The other problem is, after checking several videos I am not sure what counts as a sub-square matrix. I thought I could use the formula for the sum of squares, i.e. $$S(n) = \frac{n(n+1)(2n+1)}{6}$$

But this gives sixteen $(1 \times 1)$ matrices, nine $(2 \times 2)$ matrices, four $(3 \times 3)$ matrices and one $(4 \times 4)$ matrices, i.e. a total of $30$ sub-square matrices.
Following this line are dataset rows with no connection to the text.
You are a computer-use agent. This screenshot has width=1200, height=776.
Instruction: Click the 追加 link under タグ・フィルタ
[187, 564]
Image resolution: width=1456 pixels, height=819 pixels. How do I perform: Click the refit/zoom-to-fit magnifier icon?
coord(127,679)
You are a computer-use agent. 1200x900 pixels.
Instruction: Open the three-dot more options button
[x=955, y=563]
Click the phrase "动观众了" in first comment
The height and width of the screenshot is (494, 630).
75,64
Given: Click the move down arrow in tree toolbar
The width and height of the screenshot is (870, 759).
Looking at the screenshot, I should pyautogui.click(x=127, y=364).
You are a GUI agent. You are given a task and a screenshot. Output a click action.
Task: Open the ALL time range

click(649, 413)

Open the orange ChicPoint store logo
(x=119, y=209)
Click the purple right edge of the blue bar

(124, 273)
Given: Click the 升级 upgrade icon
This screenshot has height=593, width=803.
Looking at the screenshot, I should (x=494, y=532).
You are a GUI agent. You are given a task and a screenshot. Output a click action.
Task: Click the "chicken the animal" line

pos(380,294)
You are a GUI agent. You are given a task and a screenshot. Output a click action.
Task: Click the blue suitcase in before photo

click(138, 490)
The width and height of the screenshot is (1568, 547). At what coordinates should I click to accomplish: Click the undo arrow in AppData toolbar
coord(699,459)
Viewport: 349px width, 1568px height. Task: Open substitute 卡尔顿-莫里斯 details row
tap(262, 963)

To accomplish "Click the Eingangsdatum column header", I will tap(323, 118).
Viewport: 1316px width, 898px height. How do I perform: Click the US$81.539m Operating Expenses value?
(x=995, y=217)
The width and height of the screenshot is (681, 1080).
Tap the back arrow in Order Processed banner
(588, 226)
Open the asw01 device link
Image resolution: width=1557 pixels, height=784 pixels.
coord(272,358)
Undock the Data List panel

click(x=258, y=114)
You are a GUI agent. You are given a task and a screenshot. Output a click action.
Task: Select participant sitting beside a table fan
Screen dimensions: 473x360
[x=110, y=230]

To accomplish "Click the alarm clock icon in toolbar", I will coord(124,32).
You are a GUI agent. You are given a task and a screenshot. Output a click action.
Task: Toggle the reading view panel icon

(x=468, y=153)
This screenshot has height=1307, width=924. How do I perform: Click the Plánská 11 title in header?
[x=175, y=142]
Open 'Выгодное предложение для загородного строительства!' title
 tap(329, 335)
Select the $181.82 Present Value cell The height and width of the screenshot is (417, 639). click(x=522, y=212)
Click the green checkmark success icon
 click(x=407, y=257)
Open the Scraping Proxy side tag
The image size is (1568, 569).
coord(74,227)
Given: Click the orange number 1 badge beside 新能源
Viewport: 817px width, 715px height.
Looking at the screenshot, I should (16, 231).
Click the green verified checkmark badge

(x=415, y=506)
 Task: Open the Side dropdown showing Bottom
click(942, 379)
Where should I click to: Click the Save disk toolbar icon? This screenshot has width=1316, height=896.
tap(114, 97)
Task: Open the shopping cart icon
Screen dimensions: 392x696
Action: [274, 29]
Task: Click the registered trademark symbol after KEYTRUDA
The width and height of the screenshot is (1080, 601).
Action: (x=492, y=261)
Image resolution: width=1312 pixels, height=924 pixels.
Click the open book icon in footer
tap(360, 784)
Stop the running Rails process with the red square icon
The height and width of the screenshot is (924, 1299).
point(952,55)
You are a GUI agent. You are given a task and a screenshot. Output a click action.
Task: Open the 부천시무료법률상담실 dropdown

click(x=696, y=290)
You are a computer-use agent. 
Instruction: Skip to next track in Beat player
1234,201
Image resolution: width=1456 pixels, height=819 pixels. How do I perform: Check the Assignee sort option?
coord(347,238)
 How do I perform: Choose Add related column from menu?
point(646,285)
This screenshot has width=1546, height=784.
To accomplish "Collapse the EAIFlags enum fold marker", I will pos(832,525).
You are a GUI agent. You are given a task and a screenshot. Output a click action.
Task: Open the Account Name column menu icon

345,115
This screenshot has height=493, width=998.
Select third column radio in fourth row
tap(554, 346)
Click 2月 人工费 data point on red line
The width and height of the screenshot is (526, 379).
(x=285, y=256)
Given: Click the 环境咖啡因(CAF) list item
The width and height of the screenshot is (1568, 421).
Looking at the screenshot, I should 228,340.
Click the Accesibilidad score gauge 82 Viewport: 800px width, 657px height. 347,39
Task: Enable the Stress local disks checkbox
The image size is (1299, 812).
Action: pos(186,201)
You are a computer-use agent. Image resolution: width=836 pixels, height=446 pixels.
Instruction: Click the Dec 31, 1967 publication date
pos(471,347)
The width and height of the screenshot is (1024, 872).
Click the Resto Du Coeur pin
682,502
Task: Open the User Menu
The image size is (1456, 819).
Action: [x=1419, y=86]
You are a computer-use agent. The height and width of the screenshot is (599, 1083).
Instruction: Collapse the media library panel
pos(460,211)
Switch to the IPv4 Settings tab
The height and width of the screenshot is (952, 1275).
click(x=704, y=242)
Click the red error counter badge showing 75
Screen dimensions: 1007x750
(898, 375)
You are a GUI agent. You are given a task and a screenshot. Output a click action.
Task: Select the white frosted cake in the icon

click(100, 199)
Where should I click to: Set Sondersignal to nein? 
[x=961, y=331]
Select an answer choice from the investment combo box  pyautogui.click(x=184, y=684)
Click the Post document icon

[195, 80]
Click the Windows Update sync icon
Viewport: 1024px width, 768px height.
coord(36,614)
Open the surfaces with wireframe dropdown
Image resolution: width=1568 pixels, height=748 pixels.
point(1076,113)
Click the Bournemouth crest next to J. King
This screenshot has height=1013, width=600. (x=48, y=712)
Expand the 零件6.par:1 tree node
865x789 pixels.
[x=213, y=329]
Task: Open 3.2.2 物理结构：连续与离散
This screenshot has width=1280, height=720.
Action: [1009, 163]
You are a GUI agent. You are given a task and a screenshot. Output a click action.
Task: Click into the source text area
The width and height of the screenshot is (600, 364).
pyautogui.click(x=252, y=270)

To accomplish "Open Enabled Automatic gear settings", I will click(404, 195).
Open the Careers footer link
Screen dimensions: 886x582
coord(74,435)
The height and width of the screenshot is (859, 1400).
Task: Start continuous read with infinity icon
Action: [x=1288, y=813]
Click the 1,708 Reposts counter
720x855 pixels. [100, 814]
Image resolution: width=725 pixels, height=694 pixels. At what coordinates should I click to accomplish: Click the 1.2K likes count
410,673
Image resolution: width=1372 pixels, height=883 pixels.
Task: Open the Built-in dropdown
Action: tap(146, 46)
\begin{pmatrix} 2 & 3 & 1 & 1 \\ 1 & 2 & 3 & 1 \\ 1 & 1 & 2 & 3 \\ 3 & 1 & 1 & 2 \end{pmatrix}

But, for example, I can find thirty-six $(2 \times 2)$ matrices by observation, i.e. six for any pair of rows. For example, the first two rows give: \begin{equation} \begin{pmatrix} 2 & 3 \\ 1 & 2 \end{pmatrix} \begin{pmatrix} 2 & 1 \\ 1 & 3 \end{pmatrix} \begin{pmatrix} 2 & 1 \\ 1 & 1 \end{pmatrix} \begin{pmatrix} 3 & 1 \\ 2 & 3 \end{pmatrix} \begin{pmatrix} 3 & 1 \\ 2 & 1 \end{pmatrix} \begin{pmatrix} 1 & 1 \\ 3 & 1 \end{pmatrix} \end{equation} If I do the same for rows $1$ and $3$, $1$ and $4$, $2$ and $3$, $2$ and $4$, and $3$ and $4$, I get thirty-six sub-square matrices by considering only $(2 \times 2)$ matrices. So now I am wondering if my way of counting sub-square matrices is wrong.

Any ideas?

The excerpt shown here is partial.